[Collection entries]
━━━━━━━━━━━━━━━━━━━━

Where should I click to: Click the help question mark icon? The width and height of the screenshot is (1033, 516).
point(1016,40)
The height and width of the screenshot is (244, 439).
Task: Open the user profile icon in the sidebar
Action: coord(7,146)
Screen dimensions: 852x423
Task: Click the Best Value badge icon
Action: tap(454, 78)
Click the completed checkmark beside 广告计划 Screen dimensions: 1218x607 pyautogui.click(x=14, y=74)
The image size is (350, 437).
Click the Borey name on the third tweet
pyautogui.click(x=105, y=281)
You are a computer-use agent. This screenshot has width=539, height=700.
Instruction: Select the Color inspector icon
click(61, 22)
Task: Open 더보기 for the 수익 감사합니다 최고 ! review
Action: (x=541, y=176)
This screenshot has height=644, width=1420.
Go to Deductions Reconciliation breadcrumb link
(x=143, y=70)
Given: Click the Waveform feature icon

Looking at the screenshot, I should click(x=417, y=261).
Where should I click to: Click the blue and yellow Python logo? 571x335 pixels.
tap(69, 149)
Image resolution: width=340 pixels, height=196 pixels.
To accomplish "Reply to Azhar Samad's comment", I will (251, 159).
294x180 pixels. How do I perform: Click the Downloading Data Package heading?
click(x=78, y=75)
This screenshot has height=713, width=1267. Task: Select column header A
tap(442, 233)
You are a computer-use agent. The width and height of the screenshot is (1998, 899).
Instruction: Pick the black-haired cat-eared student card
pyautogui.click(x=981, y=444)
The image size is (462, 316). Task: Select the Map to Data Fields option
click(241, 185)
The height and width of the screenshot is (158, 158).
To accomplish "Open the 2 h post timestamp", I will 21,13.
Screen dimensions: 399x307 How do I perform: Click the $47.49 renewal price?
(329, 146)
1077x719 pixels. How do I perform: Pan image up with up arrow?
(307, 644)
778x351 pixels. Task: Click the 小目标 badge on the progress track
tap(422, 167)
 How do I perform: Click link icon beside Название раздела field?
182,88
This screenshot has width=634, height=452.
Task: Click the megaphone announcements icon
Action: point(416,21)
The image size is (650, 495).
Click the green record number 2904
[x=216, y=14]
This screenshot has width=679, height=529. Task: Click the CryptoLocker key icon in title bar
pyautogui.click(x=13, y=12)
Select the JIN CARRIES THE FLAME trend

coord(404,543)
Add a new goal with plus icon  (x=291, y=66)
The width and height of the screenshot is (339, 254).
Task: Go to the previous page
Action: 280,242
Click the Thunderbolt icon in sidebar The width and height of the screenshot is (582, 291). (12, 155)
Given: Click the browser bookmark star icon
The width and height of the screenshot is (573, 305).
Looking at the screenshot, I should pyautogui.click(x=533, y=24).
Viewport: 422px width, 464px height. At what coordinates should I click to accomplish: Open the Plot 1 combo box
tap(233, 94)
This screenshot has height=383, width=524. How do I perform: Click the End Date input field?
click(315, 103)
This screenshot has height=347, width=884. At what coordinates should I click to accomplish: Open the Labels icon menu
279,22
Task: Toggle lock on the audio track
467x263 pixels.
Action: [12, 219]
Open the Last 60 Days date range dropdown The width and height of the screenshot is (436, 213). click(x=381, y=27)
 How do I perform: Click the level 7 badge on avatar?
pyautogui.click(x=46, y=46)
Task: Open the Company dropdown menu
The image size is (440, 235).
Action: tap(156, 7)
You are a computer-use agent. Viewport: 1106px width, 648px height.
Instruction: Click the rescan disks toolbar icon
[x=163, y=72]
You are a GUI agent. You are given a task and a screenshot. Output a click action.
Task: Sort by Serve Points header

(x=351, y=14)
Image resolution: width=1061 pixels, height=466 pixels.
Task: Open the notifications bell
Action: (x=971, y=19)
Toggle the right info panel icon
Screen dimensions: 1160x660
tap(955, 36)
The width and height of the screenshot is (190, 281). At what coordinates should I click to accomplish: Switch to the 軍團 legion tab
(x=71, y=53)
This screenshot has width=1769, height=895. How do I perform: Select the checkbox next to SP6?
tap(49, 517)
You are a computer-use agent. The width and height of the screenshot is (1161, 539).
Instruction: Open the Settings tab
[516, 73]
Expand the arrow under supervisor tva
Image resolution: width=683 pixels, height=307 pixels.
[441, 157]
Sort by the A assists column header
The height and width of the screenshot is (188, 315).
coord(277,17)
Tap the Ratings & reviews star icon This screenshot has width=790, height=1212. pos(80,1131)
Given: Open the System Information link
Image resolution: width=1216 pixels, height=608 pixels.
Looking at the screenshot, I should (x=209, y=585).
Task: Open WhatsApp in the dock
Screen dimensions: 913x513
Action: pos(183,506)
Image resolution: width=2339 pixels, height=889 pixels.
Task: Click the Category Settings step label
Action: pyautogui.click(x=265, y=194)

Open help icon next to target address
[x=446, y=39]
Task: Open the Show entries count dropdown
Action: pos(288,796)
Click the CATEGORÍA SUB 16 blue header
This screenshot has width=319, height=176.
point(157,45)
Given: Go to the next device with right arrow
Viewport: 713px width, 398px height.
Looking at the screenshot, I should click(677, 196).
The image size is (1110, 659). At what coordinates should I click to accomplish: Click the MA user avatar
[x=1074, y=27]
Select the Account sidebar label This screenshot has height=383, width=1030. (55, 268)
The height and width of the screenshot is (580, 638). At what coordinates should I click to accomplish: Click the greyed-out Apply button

━━━━━━━━━━━━━━━━━━━━

→ **Exercise directions**
Output, and output only, the lines from the one containing "Task: Open WhatsApp in the dock" through the last line of the data above.

→ **Result for this exercise**
Task: Open WhatsApp in the dock
Screen dimensions: 913x513
Action: pos(183,506)
Image resolution: width=2339 pixels, height=889 pixels.
Task: Click the Category Settings step label
Action: pyautogui.click(x=265, y=194)

Open help icon next to target address
[x=446, y=39]
Task: Open the Show entries count dropdown
Action: pos(288,796)
Click the CATEGORÍA SUB 16 blue header
This screenshot has width=319, height=176.
point(157,45)
Given: Go to the next device with right arrow
Viewport: 713px width, 398px height.
Looking at the screenshot, I should click(677, 196).
The image size is (1110, 659). At what coordinates should I click to accomplish: Click the MA user avatar
[x=1074, y=27]
Select the Account sidebar label This screenshot has height=383, width=1030. (55, 268)
The height and width of the screenshot is (580, 638). At what coordinates should I click to accomplish: Click the greyed-out Apply button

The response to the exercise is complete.